The first movie house in the United States to have air conditioning was the Rivoli Theater, on Times Square in Midtown Manhattan. In 1925, Willis Carrier installed what he called an air-cooling plant.
“Much skepticism, right? A lot of the theater goers actually brought fans. They didn't believe that this new-fangled contraption would actually work. There were plenty of naysayers. Needless to say, the trial run is a tremendous success,” said Kemp.
In the next few years, Carrier and his company [that still exists today] installed the refrigeration systems in more than 300 theaters across the nation. Other firms got into the HVAC business including two in Bloomington-Normal.

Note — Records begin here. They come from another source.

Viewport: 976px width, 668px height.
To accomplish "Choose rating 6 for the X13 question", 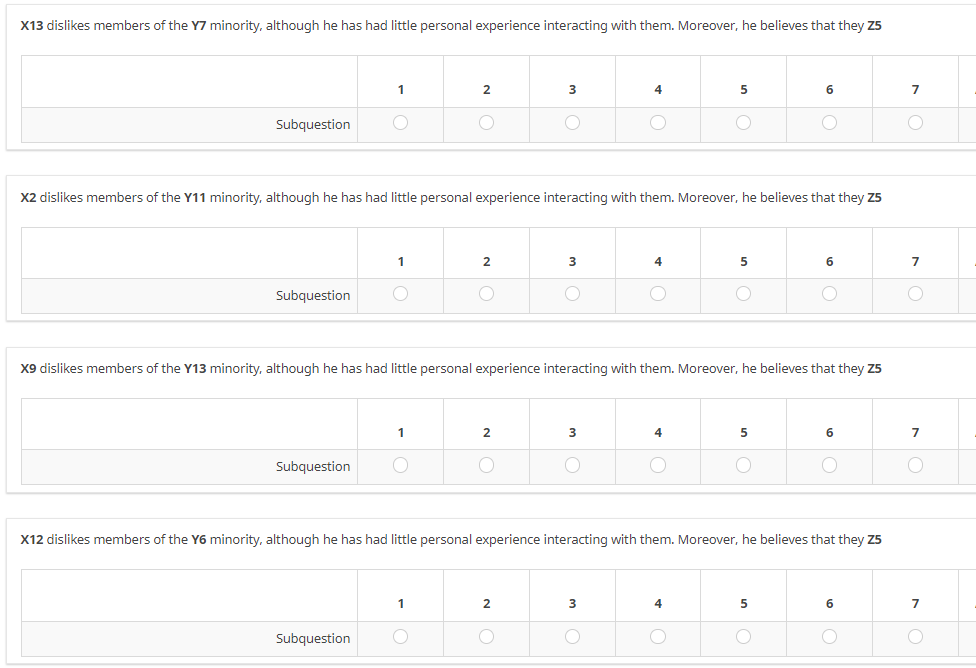I will tap(829, 123).
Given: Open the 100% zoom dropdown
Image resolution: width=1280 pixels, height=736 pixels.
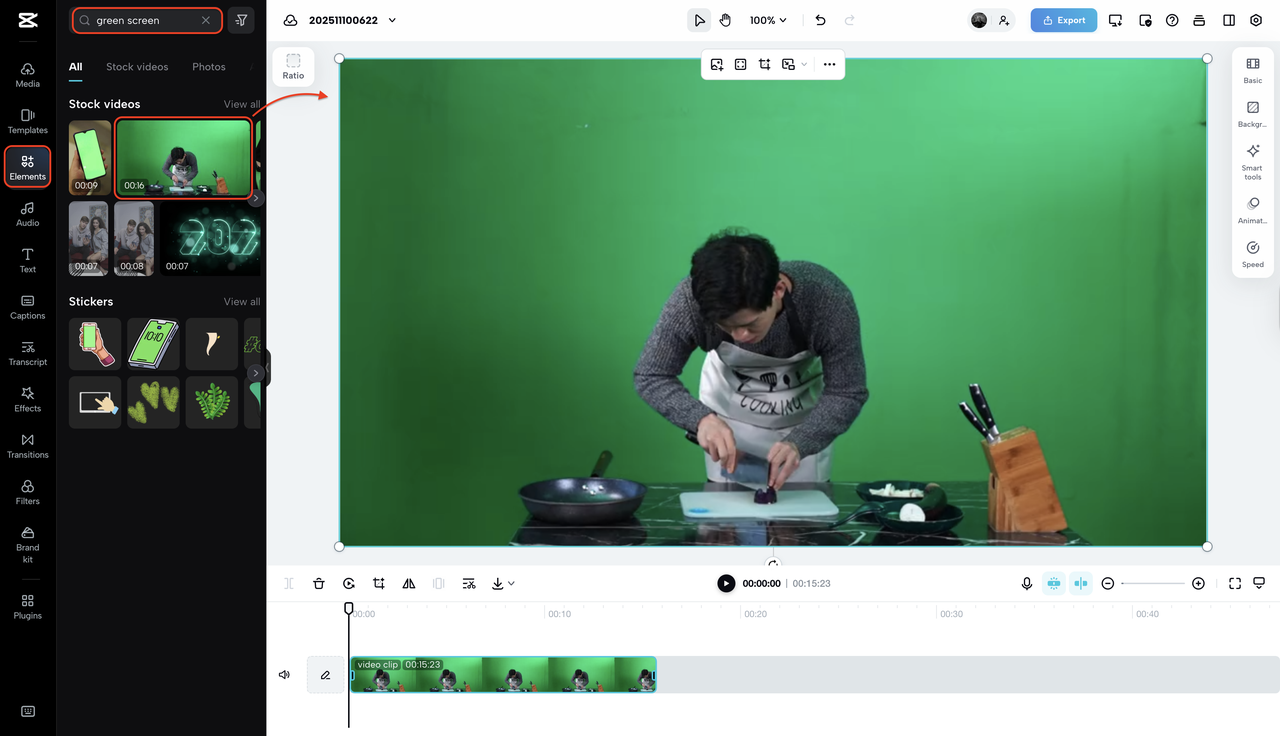Looking at the screenshot, I should (768, 19).
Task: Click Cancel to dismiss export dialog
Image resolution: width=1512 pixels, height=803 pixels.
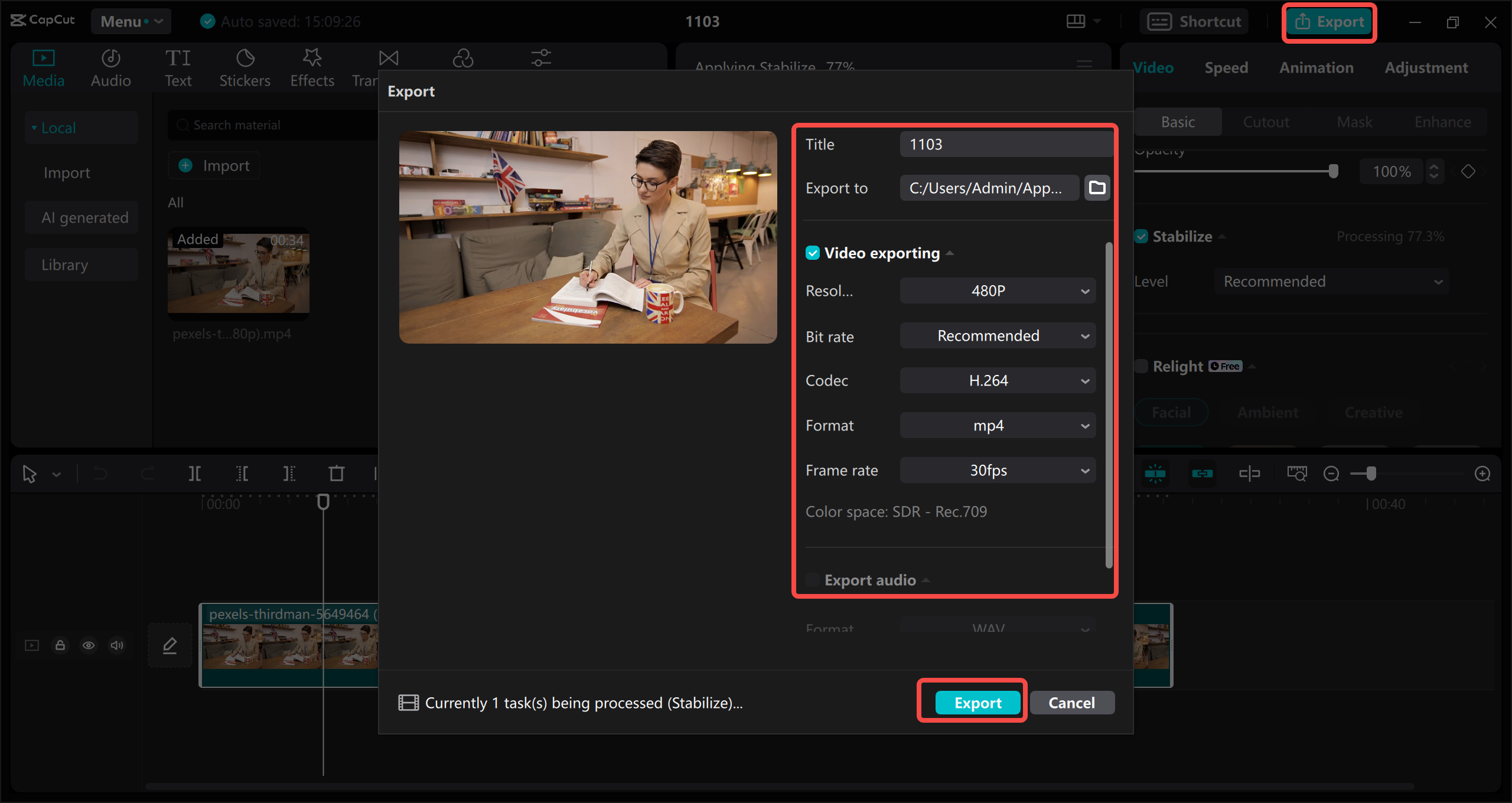Action: (x=1071, y=702)

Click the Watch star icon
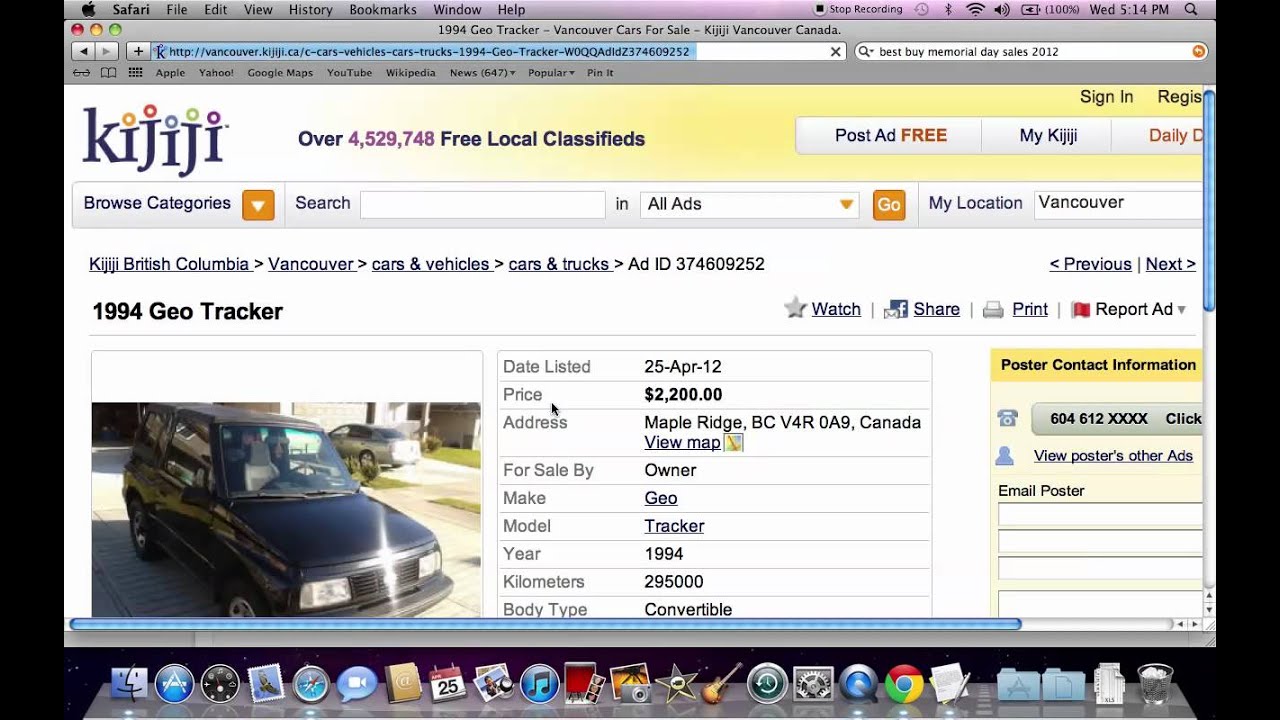click(x=795, y=308)
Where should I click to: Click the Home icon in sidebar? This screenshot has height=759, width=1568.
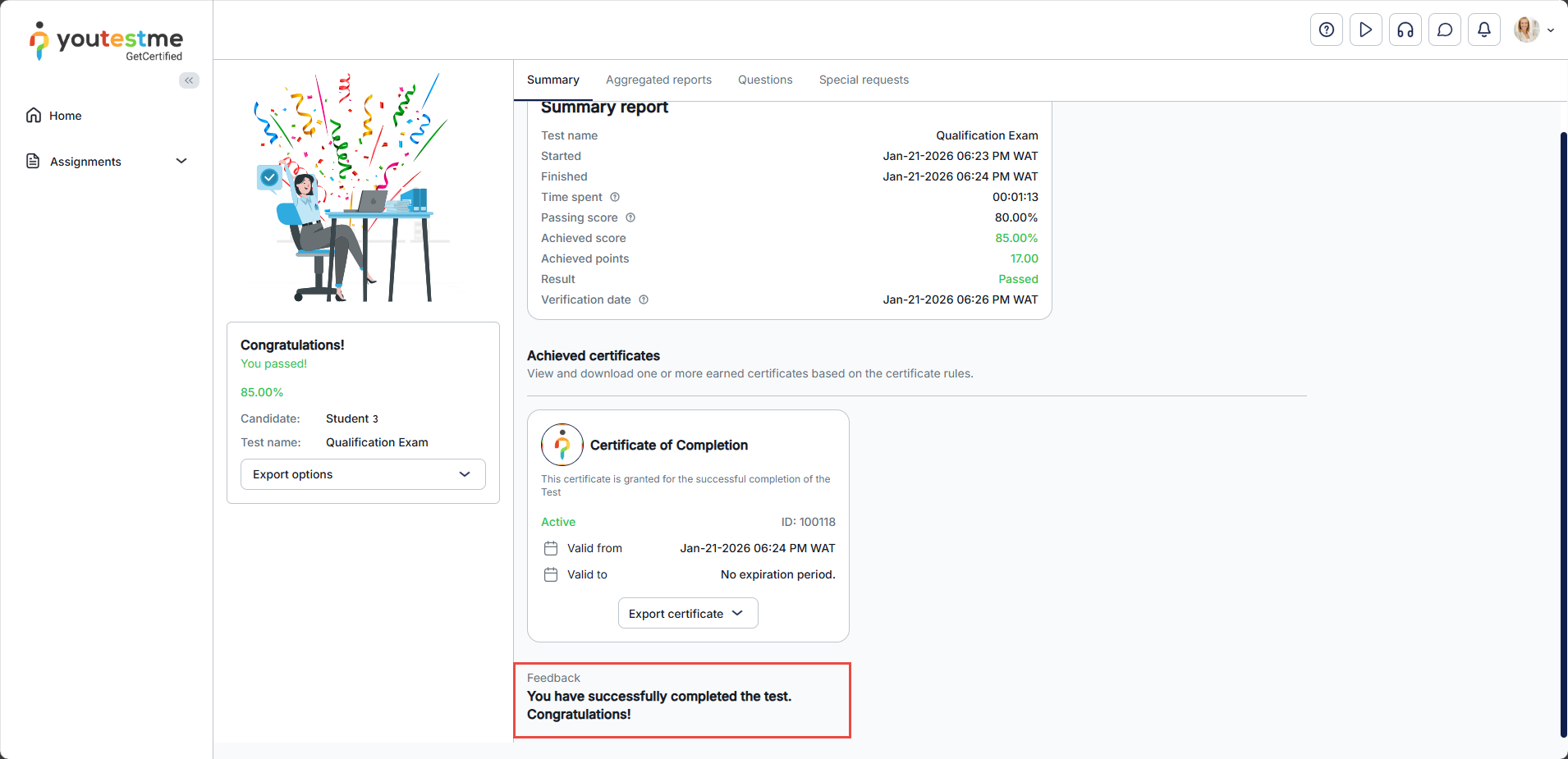[34, 116]
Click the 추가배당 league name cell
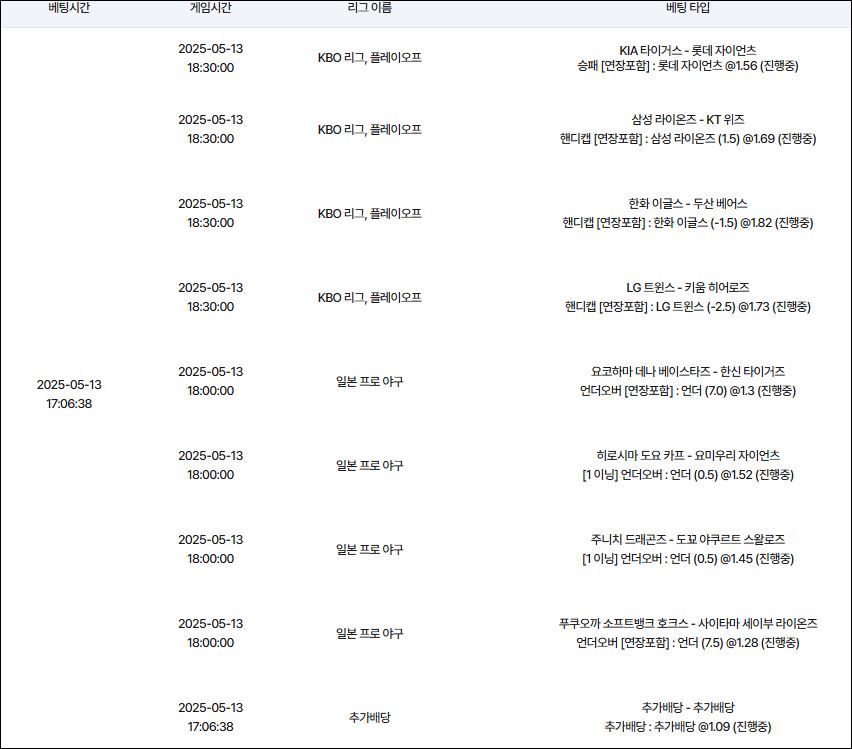 (x=369, y=718)
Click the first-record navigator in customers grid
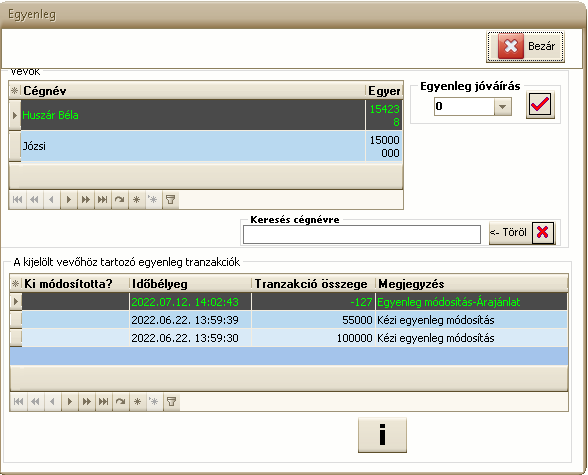588x475 pixels. pyautogui.click(x=17, y=199)
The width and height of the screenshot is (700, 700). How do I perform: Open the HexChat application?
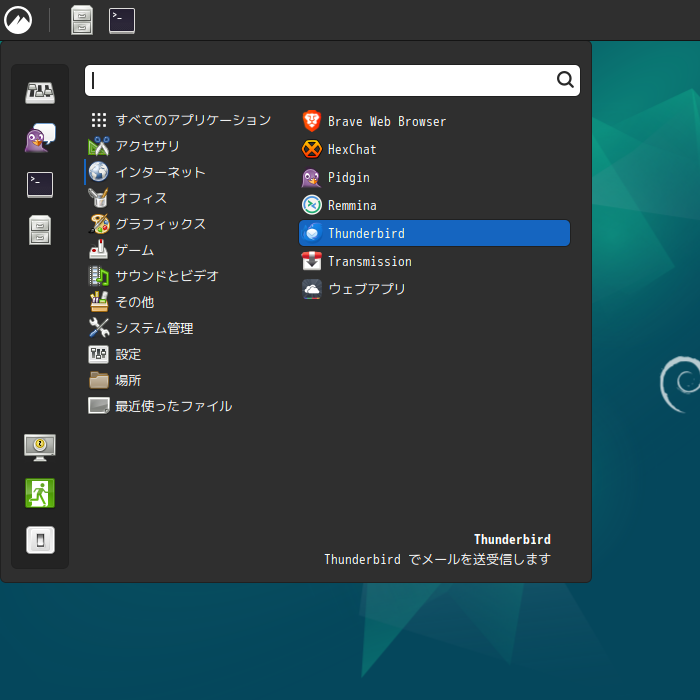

Williams Oil-O-Matic was not only a regional and national player in heating and cooling equipment, but internationally. A smaller company, P.H. MaGirl Foundry and Furnace Works, was also involved in the early era of air conditioning. The MaGirl Foundry building still exists on Oakland Avenue in Bloomington, now occupied by a plumbing supply company.
“The state requirement for public buildings is 25 cubic feet of air per person, and the new Normal system doubles the requirement with 50 cubic feet, or a total of 75,000 feet per minute into the entire house.” - 1937 The Normalite
The Irvin Theater on East Jefferson Street, on the east edge of Downtown Bloomington, was the first to install air conditioning in Bloomington.
“That was the premier movie house, the Popcorn Palace, if you will, in Bloomington Normal,” said Kemp.
The theater opened in 1915. Air conditioning came in 1934.
“We believe it's July 1, 1934… and the movie that night is Murder of the Vanities, which is a musical mystery somewhat forgotten,” said Kemp. “And it was good to offer air conditioning in 1934 because that was a scorcher of a summer across the United States.”
The Irvin Theater was torn down in 1987 and the site today is a parking lot for Second Presbyterian Church.
“The Irvin Theater would emphasize the fact it had air conditioning. Its marquee and its advertising would often say ‘always cool here’ with the word cool in a kind of a snow draped chilly font,” said Kemp.
There were just a handful of other McLean County businesses that had air conditioning then.
“Wahls Cafe in Chenoa, an iconic Route 66 cafe, offers air conditioning for the first time in the summer of 1934. They actually installed a Williams Oil-O-Matic, what they call an air-cooling plant,” said Kemp.
“The air conditioning of passenger cars is more than just filling up a car trimmed with a new device for the comfort of the passengers. It is really a revolution in railroad travel, marking the beginning of a new era as did the sleeping car when it was introduced during the last century.” C.M. House, Alton Railroad Official.
Staying cool by rail
Most of America still moved by rail in the 1930s. Middle class homes had yet to fully adopt the automobile. Rail travel was miserable in the summer. Closed dining, parlor and sleeping cars were hot and humid.
“Often you don't want to bring the windows down, because you're going to welcome a lot of steam and soot and ash and things like that,” said Kemp.
Railroads were another early adopter of air conditioning. The Baltimore and Ohio Railroad was the first in 1931 on the Columbian line, which connects New York City to Washington, D.C. In that year the B&O bought the Chicago and Alton Railroad which controlled the main north-south tracks through Bloomington-Normal. The Chicago and Alton Railroad shop was also the largest employer in the community then. The yards built and repaired rolling stock.
Retrofitting railcars with air conditioning was a big effort at the yards in 1934. They ran two shifts of 50 workers each just to convert coach and parlor cars to cooling. Second shift was 4 p.m. until midnight.
“That was a transformation or a revolution for railroads and bought them a decade or so as they began to compete with automobiles,” said Kemp.